To get the most out of this chapter, you need to be familiar with XML, XML namespaces, and the DOM APIs. You also need to know some of the basics of cryptography. We’ll go over the concepts at a basic level so you have an idea of what’s going on. If you’re familiar with cryptographic concepts, then you can skip ahead to the next section.

One-Way Hashing

A hash function is a function that takes an array consisting of an arbitrary number of bytes as input and converts it to an output array of fixed size. The output array is usually shorter than the input array. This is a loose definition, but if you’ve dealt with hashing, this is exactly the way hash functions work.
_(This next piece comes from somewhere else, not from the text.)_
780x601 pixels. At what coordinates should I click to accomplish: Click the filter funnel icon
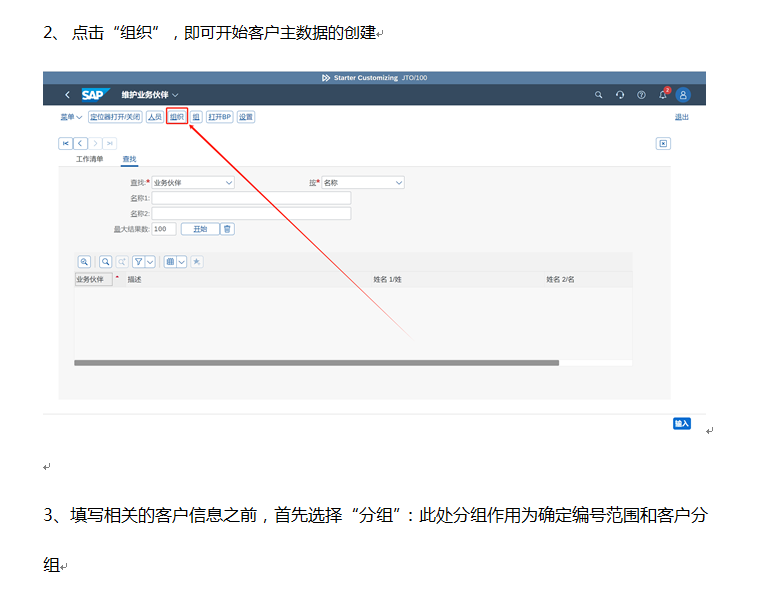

A one-way hash function is a hash function that works in only one direction—it should be very difficult, if not almost impossible, to obtain the input array from the hash value. A good one-way hash function won’t map two different input arrays to the same hash value. This makes one-way hash functions a good way to summarize or fingerprint some data.

In the cryptography world, the terms one-way hash function; cryptographic checksum, and message digest all mean the same thing. These functions are used to check whether data has been tampered with. You do this by taking the data and computing the hash value for it. Then you transmit the data and the hash value to someone else. The recipient takes the data, computes the hash value for it (the hash algorithm is usually public), and compares the computed hash value with the received hash value. If they’re the same, the data hasn’t been altered. If they’re different, then the data has been altered, because no two input values yield the same hash value.

You may also see the term message authentication code (MAC). This is a one-way hash function that’s combined with a secret key. Unless you have the secret key, the recipient can’t verify the hash function. An easy way to implement a MAC is to compute a one-way hash value and then encrypt the hash value with a symmetric key encryption scheme.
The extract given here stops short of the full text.